5-Fluorouracil and mucopeptide biosynthesis by Staphylococcus aureus

Abstract
5-Fluorouracil partially inhibits cell-wall mucopeptide synthesis by S. aureus strain 524. This inhibition can be prevented by the simultaneous presence of uracil or uridine. During incubation in the presence of 5-fluorouracil, compounds accumulate which contain bound amino sugar and are soluble in trichloroacetic acid; this accumulation is prevented by the simultaneous presence of uracil or uridine. The compounds containing bound amino sugars which have accumulated are not readily utilizable by the cell for mucopeptide synthesis when fluorouracil is removed.
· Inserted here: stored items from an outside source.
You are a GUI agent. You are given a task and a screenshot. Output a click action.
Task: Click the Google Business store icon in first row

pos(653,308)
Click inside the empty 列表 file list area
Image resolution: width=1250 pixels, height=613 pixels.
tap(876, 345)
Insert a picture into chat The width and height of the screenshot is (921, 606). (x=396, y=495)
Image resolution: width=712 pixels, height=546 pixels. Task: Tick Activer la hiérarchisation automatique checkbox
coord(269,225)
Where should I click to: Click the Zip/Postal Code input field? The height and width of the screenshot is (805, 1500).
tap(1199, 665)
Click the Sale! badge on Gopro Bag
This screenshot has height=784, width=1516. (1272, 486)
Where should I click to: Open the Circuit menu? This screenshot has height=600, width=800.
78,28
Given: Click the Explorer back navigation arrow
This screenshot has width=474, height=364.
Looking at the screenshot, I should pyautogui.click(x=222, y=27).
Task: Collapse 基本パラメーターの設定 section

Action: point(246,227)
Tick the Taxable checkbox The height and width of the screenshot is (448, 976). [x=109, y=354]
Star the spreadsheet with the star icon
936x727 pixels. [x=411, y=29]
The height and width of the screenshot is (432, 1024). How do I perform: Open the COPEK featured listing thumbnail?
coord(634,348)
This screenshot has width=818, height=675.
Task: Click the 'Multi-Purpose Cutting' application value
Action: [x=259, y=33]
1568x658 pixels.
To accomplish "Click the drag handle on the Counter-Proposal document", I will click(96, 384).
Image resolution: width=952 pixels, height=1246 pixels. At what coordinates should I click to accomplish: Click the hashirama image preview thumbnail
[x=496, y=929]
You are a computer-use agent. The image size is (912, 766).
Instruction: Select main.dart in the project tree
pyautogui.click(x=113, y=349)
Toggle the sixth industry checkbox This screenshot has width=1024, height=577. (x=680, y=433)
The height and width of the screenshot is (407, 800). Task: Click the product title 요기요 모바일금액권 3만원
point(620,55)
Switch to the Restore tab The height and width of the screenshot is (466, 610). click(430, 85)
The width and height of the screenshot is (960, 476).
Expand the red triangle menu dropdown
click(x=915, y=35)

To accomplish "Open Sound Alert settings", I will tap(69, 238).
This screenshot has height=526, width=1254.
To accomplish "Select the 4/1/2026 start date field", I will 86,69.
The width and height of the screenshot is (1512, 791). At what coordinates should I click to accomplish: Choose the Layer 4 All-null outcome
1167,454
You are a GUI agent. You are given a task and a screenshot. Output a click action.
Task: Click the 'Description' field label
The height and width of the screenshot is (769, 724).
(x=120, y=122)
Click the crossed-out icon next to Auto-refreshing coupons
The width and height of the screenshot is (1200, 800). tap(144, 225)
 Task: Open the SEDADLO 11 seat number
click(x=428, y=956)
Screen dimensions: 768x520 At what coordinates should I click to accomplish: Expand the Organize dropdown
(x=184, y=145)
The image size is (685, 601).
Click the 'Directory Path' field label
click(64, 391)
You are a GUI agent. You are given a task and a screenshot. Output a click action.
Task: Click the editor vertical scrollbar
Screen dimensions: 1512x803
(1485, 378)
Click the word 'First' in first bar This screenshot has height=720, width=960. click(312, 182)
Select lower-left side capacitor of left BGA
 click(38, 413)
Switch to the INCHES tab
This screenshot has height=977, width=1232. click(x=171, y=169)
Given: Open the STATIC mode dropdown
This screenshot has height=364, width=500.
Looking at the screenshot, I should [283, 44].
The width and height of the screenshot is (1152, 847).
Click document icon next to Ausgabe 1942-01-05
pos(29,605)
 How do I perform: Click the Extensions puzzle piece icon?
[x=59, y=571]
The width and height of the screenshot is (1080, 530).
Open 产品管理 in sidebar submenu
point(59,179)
Fractionation of the material, soluble in trichloroacetic acid and containing bound amino sugars, revealed the presence of 4 compounds: (1) containing fluorouracil, P, muramic acid, alanine, glutamic acid and lysine with the molecular proportions of 1:2:1:3:1:1; (2) a fluorouridine-P-N-acetylglucosamine compound with molecular proportions of 1:2:1; (3) a mixture of fluorouridine-muramic acid-alanine compounds which has not been fractionated completely but is likely to be fluorouridine diphospho-N-acetylmuramic acid and (4) this compound linked to alanine. The concentration of fluorouracil seems to decide whether or not non-fluorinated uridine compounds of similar composition also accumulate. At higher concentrations of fluorouracil these were not found. The relationship of the accumulation of the fluorouridine compounds to the penicillin-induced formation of the corresponding non-fluorinated compounds is discussed.